Sunday, February 11, 2007

Countdown: 10


"...My mother was so obsessed with education and the idea that childhood and adolescence and what everything was about preparing for a life that was gonna start later. and I suddenly realised that life wasn't gonna start later you know it starts and darts and happens in a little time and at any point you can grasp the reigns and start guiding your own destiny, and that was a big revelation to me. I mean it came as quite a shock.", Roger Waters

Tuesday, February 6, 2007

Countdown: 15



The Final Cut is probably the hardest to get and the most political Pink Floyd album. That's why most of the fans don't like it as much as the other conceptual albums. It's obvious, when you talk about politics everybody gets offended or as Roger himself says, you can't write rock and roll withought offending people.
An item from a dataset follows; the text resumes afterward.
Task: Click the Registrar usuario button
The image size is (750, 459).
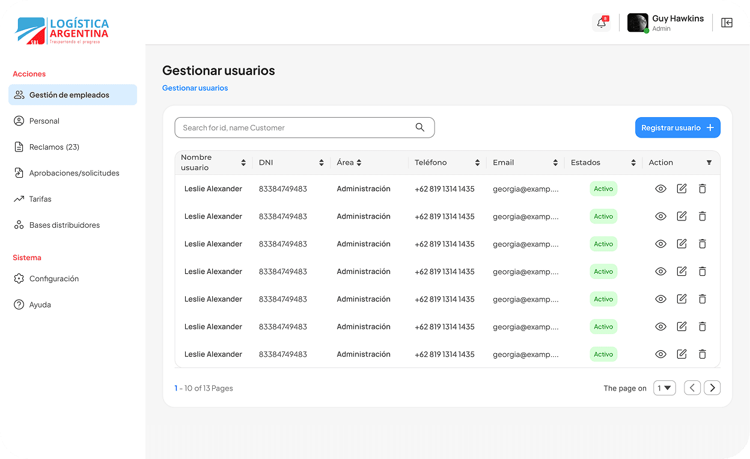Action: pyautogui.click(x=677, y=127)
This album contains Roger's deepest concerns and worries. You know when you are young, you shout and cry, you protest, you follow philosophies, you praise your intellectual heros, you fall in love, you win, you lose, but in that particular middle age, when you pass your youth, when you are 40, that's when you comprehend your deepest desire.
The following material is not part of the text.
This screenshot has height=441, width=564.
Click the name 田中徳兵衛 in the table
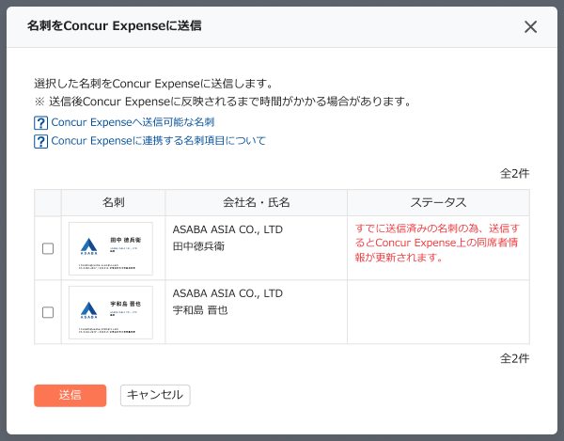pyautogui.click(x=201, y=246)
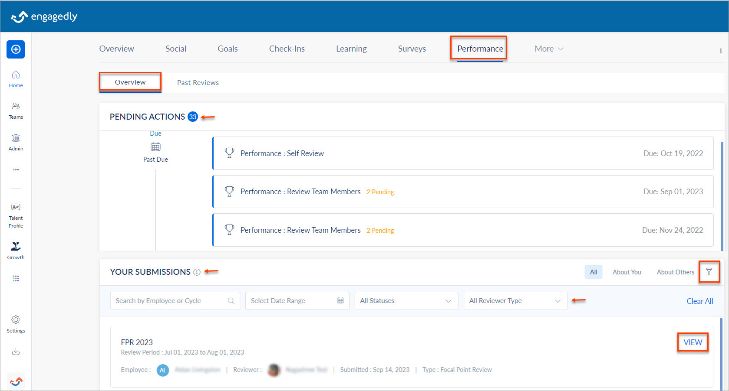
Task: Open Teams from the left sidebar
Action: click(x=16, y=110)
You see that you were just immitating the philosophers you didn't believe in the bottom of your heart. You find that your loves and goals were not the ones you really looked for, you find that most of the issues you've been struggling and fighting for are not changeable, you see that you can't avoid death, you can't deny God, you can't change the world. You imagine what if you were young again having today's vision.
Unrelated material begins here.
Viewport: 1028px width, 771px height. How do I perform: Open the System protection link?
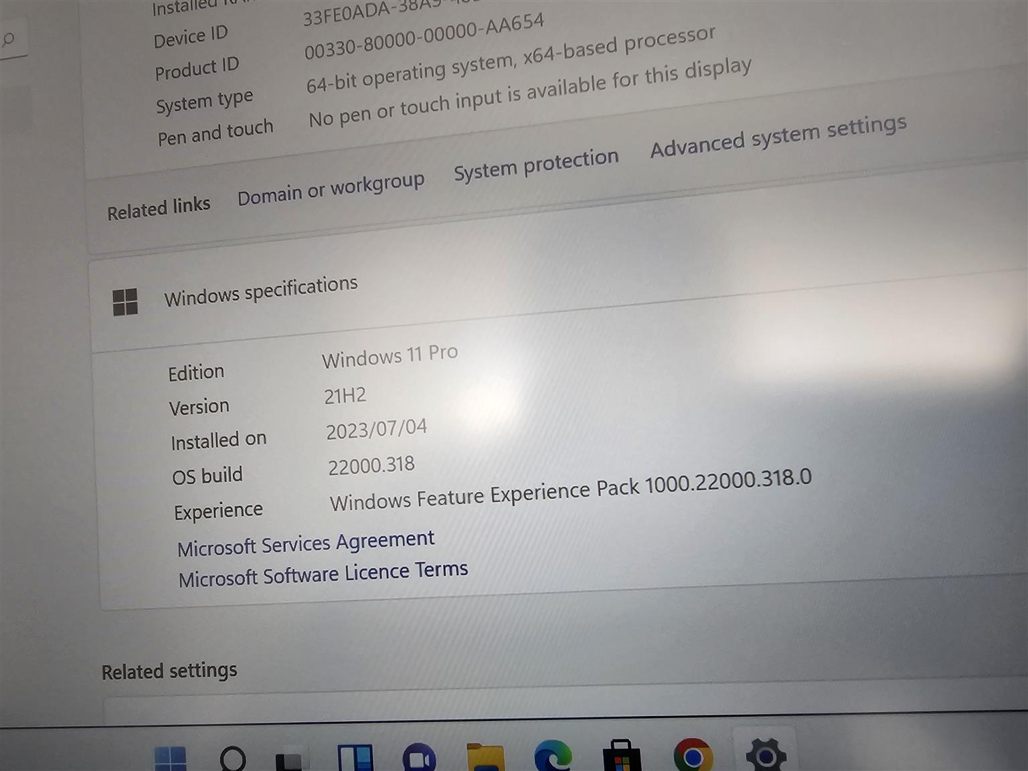point(535,165)
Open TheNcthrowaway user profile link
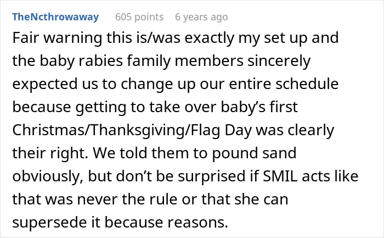This screenshot has width=384, height=238. (55, 17)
40 is the age of wisdom and here's the words of wisdom, Roger is driving in his car and he faces another sun in the sky, a nuclear bomb explosion that finally makes minority and majority, powerful and weak, even steven.

Two Suns In The Sunset

In my rear view mirror the sun is going down
Sinking behind bridges in the road
And I think of all the good things
That we have left undone
And I suffer premonitions
Confirm suspicions
Of the holocaust to come.

The wire that holds the cork
That keeps the anger in
Gives way
And suddenly it's day again.
The sun is in the east
Even though the day is done.
Two suns in the sunset
Could be the human race is run.

Like the moment when the brakes lock
And you slide towards the big truck
You stretch the frozen moments with your fear.
And you'll never hear their voices
And you'll never see their faces
You have no recourse to the law anymore.

And as the windshield melts
My tears evaporate
Leaving only charcoal to defend.
Finally I understand the feelings of the few.
Ashes and diamonds
Foe and friend
We were all equal in the end.

Radio: "...and now the weather. Tomorrow will be cloudy with scattered showers spreading from the east ... with an expected high of 4000 degrees Celsius"

Monday, February 5, 2007

Brilliant Beatiful Blue


You may have felt sometime that somebody is watching you over from behind or from a nearly far distance and you turn back and see that yes, a friend or a stranger is looking at you. It sometimes happens to me. I can't tell when I have this third eye open it's very unconscious. Yesterday afternoon I was walking to the company to do some extra work and I felt the same but this time from high above in the sky, where it was a long time I had not take a look at it!

I just stood and didn't want to miss that brilliant beautiful strange blue in the sky. It was 4:30 pm, and the sky wasn't that sunset red, it was partially cloudy with a magnificent dark blue in a proudly fluffy full of rain cloud. I wish I had a camera to take some photos of the scene through some awkward buildings in that alley. It was a blue that I had just seen in photoshop!

Anyway it feels like the winter is passing and Esfand (March) is coming with it's great unsteady weather. Spring is on its way, just about 44 days to Norooz and the moral of this story is: sometimes look at the sky.